I welcome the economy's recovery, but it is hardly a panacea for our ills, real and imagined.
So many of our ills are, in fact, imaginary. Like the notion that we're hurting economically or if we had more money we could purchase more stuff, which will solve our problems. Wrong.
The first item the average person buys when he gets ahead economically is a car. Car sales are increasing, but the last thing we need is more cars. Our roads are already jammed, with the air we depend on for life increasingly polluted.
Motorized vehicles are also direct contributors to our obesity problem and our national health and fitness disaster. Most of us get no more daily exercise than walking to and from our vehicles. We're not poor or in a recession. We're rich and paying steep prices for our wealth. So many of us are sick, depressed, hooked on cigarettes, alcohol, prescription drugs, recreational street drugs, violent video games, the vast wasteland of television and other entertainments of dubious merit.

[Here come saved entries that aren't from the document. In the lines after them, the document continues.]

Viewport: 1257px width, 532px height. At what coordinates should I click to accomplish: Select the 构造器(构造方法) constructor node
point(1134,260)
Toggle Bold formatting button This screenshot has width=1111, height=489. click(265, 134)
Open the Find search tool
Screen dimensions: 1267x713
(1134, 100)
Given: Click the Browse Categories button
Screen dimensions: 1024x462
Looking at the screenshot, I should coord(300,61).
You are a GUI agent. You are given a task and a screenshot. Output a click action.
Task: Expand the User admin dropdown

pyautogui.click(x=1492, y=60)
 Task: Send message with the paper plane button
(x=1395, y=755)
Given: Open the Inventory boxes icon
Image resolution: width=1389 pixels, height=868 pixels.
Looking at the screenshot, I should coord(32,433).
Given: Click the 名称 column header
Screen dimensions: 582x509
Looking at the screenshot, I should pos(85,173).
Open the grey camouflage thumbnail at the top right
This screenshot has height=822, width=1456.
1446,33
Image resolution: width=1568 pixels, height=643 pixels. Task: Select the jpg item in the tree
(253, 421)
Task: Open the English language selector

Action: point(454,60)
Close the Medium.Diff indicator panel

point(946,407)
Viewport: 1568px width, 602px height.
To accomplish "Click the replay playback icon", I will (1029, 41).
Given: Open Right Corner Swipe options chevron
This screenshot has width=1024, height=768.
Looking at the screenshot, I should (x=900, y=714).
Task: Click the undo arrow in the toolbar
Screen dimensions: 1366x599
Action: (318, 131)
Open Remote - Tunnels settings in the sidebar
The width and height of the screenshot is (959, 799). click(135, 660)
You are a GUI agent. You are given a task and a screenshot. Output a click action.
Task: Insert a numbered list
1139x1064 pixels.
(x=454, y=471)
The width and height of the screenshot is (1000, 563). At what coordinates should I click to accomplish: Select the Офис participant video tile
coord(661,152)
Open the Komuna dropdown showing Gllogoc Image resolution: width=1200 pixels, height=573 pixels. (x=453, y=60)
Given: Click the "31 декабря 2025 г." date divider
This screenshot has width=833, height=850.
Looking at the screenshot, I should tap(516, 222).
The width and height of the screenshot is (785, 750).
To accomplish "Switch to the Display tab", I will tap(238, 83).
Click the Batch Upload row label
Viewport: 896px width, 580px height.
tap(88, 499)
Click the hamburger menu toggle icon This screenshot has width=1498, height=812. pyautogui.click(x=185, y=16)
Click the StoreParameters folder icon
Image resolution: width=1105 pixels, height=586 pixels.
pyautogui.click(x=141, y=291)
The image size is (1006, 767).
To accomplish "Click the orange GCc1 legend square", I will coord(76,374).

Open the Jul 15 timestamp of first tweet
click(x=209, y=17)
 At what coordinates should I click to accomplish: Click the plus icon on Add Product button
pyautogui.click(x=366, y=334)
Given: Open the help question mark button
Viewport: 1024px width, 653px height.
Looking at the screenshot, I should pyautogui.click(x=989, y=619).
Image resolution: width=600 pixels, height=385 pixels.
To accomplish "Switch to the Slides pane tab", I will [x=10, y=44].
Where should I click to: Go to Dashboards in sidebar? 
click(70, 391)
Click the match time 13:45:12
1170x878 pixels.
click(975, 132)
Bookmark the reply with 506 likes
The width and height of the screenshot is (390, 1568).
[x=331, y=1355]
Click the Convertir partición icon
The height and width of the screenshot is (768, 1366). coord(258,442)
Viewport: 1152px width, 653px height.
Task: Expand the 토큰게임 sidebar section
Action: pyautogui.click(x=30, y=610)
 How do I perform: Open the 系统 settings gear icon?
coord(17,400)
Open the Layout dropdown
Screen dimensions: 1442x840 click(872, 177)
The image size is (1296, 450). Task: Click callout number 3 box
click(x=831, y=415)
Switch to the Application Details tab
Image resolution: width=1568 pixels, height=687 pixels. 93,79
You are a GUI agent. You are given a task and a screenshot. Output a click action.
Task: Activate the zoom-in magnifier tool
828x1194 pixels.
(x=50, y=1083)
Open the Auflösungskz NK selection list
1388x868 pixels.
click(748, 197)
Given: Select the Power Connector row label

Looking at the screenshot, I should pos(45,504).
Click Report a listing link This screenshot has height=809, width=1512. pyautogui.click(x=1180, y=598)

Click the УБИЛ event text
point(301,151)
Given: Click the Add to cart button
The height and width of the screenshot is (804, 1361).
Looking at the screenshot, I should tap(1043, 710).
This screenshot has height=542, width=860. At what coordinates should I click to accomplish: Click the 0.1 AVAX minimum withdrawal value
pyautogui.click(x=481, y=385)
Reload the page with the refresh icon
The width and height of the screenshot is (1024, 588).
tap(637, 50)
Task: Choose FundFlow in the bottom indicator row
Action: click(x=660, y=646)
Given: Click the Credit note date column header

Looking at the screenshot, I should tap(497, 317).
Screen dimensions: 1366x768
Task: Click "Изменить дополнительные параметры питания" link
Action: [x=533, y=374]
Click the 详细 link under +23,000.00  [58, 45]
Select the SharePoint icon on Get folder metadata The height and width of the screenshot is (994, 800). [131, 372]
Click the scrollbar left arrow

Most of us eat fattening, artery-clogging foods at every meal. Our rates of heart disease, stroke, diabetes, obesity and cancer are sky high. All of these are outcomes of our extravagant lifestyles.
Financial recovery mostly means the average person will turn his cash into trash, mindlessly consuming material goods. We're much more in need of a renaissance in our nation's physical, mental and spiritual health, along with a re-examination of what constitutes true happiness, well-being and abundance.